The chaotic return of Trump to the White house also adds considerable risks and uncertainty to the economic prospects of “connector countries.” The problem is not only Trump 2.0’s erratic behavior and his systematic use of bullying as a mode of power, it is also that his reckless deployment of tariffs to reshape the contours of the world order risks upending the global trading system and the international financial architecture. Needless to say, this would not bode well for polyalignment strategies and export-oriented industrial policies in the global South.
Finally, while environmental goals, manufacturing jobs, and economic growth are often framed as complementary, their pursuit through competitive industrial policy in fact creates tensions between them. Green development depends on effective industrial policy, yet its uneven application poses broader risks, particularly as wealthier nations’ climate policies remain unilateral, highly competitive, and often exclusionary. By limiting the diffusion of key technologies, intellectual property, and know-how, and erecting trade and investment barriers in the name of geopolitical competition, these policies risk making clean technology more expensive and slowing the global energy transition. Thus, for example, by excluding Chinese EVs from its market, the US has little chance of meeting its emission reductions targets, given the underdeveloped state of the industry in America. In short, when multiple countries pursue green industrialization policies simultaneously, success in (re)industrialization for some may come at the expense of others.
Towards a three-tiered hierarchy of global industrial policy
Taken together, these dynamics may deepen and ultimately consolidate a three-tiered hierarchy of global industrial policy deployment.
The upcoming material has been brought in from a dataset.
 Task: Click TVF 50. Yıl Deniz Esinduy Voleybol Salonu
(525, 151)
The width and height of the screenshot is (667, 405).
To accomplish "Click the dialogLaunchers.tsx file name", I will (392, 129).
At the top of this hierarchy, rich technologically-advanced economies with vast fiscal capacities and strategic control of global value chains may enjoy wide latitude in deploying increasingly muscular industrial policies as they aggressively compete with each other, while attempting to contain economic crises, domestic political polarization, and accelerating climate change. These already structurally advantaged nations would consolidate and extend their economic lead and technological supremacy.
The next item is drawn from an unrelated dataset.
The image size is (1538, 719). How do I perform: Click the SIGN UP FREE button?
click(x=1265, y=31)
The second group would comprise geostrategically significant large emerging economies with selective flexibility to deploy industrial policy to position themselves as key nodes in restructured production networks, rather than passively integrate into global markets. Their success would depend on their ability to secure technology transfers and favorable financing terms, particularly with respect to clean tech and climate finance. It would also depend on their ability to navigate a turbulent geopolitical context and rapid realignments in the imperialist hierarchy of global capitalism. This in turn will influence their ability to craft ambitious, long-term green industrial strategies that promote structural transformation, ecological sustainability, and broad-based development.
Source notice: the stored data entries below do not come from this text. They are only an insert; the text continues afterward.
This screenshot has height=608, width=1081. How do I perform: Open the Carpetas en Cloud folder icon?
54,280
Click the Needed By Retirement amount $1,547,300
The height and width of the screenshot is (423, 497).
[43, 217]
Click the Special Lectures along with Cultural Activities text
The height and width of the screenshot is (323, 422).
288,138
For many other developing countries, however, policy space is likely to remain severely constrained and policy experimentation will carry heightened risks. External conditions will continue to demand deference to the perceived exigencies of private investors and these countries may be increasingly vulnerable to the whims of hegemons old and new.
The greatest risk, then, is that the contemporary industrial policy revival does not rebuild the ladder of catch-up development, but raises it further out of reach. In sum, it may not only leave some countries behind, but marginalize them further.